Prior to 1920, the closest railway connection was at Craboon, on the Gwabegar railway line. In 1913, the construction of a branch line from Craboon to Coolah—passing through Leadville and servicing the mines there—was already under active consideration. Garland advocated the new line, as a means to lower the cost of Leadville iron pyrites to superphosphate fertiliser manufacturers. An act to build the line was passed in December 1915; it opened in March 1920.

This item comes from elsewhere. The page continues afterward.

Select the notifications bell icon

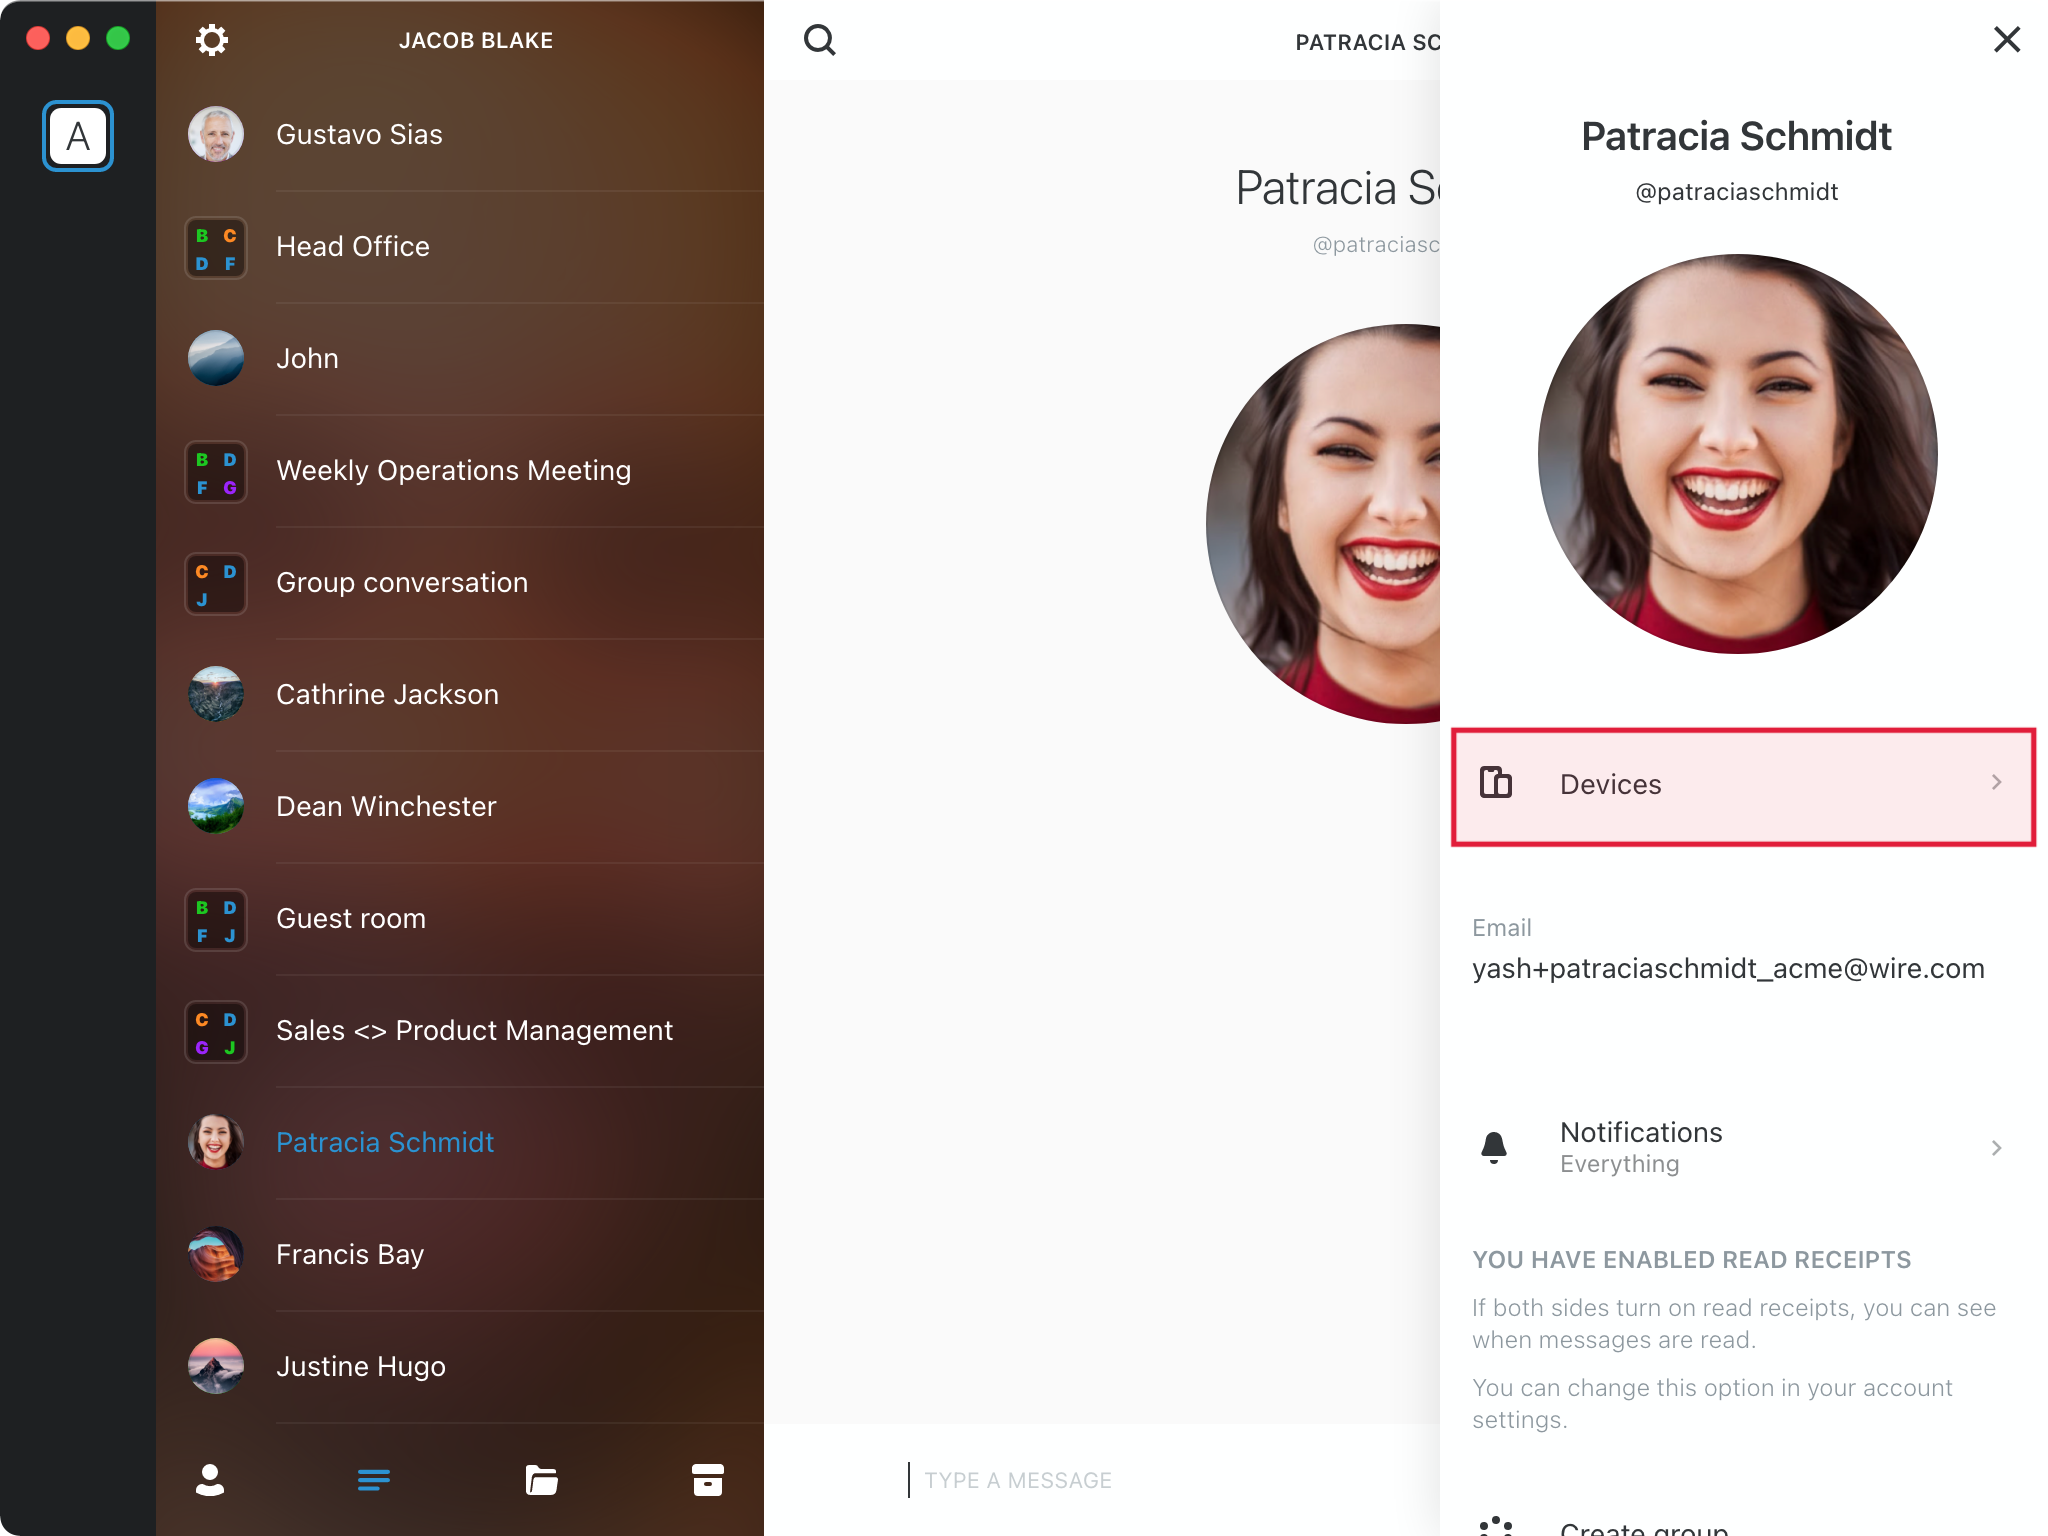coord(1495,1146)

In 1916, iron pyrites was shipped to the Wallaroo-Mount Lyall Superphosphate Works, and in 1920 to the Cockle Creek Smelter, over the new railway line. Around this time, in 1919, the population of Leadville and its surrounding area was still 772. However, misfortune followed; Channon died in December 1920 and, on 14 October 1921, many buildings in the town and at the mine were damaged by a violent storm. Garland lost his earlier enthusiasm for operating the mine, and with it the support of the town.

In late 1926, the "Leadville Mines"—consisting of the Mount Stewart, Grosvenor, and Extended Mines— were on the market, "For the purposes of winding up a partnership", presumably the partnership of Garland and Channon's heirs. Garland had lost interest in reopening the mine, by 1929, further angering the people of the town whose future prosperity depended upon it. Garland died in 1930.

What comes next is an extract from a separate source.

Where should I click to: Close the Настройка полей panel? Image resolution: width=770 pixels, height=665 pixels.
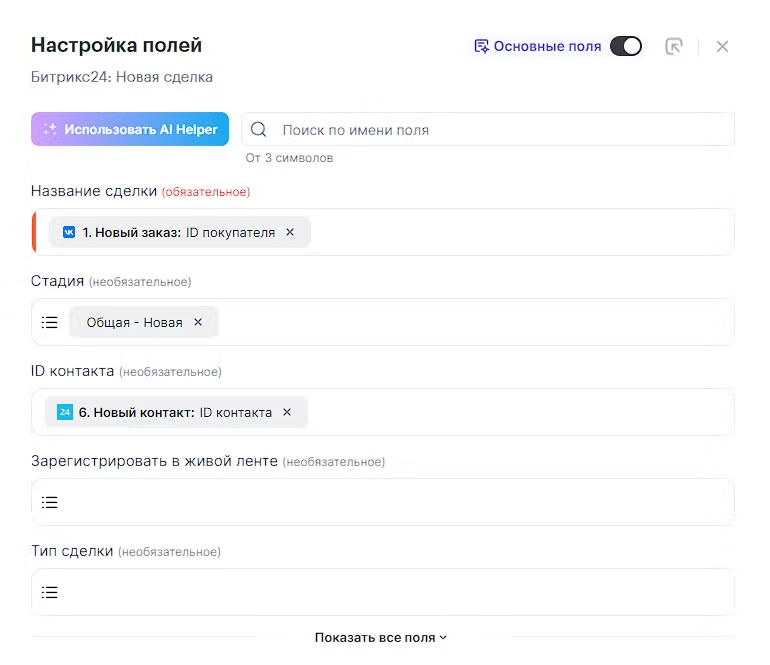point(722,46)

In 1932 the Mount Stewart Syndicate reopened the mine and began shipping iron pyrites to Australian Fertilisers Limited at Port Kembla but, in 1935, the mining ceased. In 1934–1935, there had been a bitter demarcation dispute between the Miners Federation and the Australian Workers Union, at Leadville, and, in April 1935, there was suspected sabotage at the mine. The dispute may have been a factor in bringing about the mine's closure. However, it was another industrial dispute—at distant Port Kembla—that was held responsible for the cessation of iron pyrites mining at Leadville and putting 50 men out of work. Imminent reopening was anticipated—for some years—but did not occur.

In 1951, the Leadville Mining Company, produced a small amount of ore and concentrate and, in 1952, Mr R.H. Spence attempted to recover silver from the mine tailings using the cyanide process, unsuccessfully. That was the last mineral production at Leadville.

After the First World War, two locations near Leadville, 'Pine Ridge' and 'Lawson Park', became soldier-settlement areas. Consequently, a number of returned servicemen settled in the area. Leadville became a soldier-settler town, during the inter-war years, as mining declined.

In 1935, Leadville had a population of 250 (the district 600), a public school, post office, two hotels, two churches, bakery, butcher, billiard hall, fruiterer, newsagent, stock and station agent, a commercial store, a brand new community hall, and a passenger train from Sydney, every day except Saturday.

Around 1960, the town experienced a serious decline, as businesses and services drifted away to Dunedoo. In 1960 and 1965, town allotments—including many still owned by Charles Garland's estate—were sold to recover unpaid rates. The school—opened in 1892—closed in 1972. The post office—opened in 1891—closed in 1991.

Leadville railway station opened in 1920 and closed in 1975. It was located just to the north of the town. The Coolah branch railway last carried trains in 1982. For a time, a railway from Leadville to Merriwa was proposed as an alternative to the Sandy Hollow to Maryvale railway; in the end neither line would be completed.

The town's most famous son was Major-General Sir Ivan Dougherty (1907-1998). The continuation of Garland St, after it crosses the town's boundary, is named Sir Ivan Dougherty Drive in his honour.

== Remnants ==
Modern-day Leadville is a quiet place. What remains of the town today lies just to the east of the site of the former Mount Stewart Mine. Most of the town allotments have been subsumed into larger blocks and paddocks but can still be viewed using Google Maps. The town's cemetery still exists.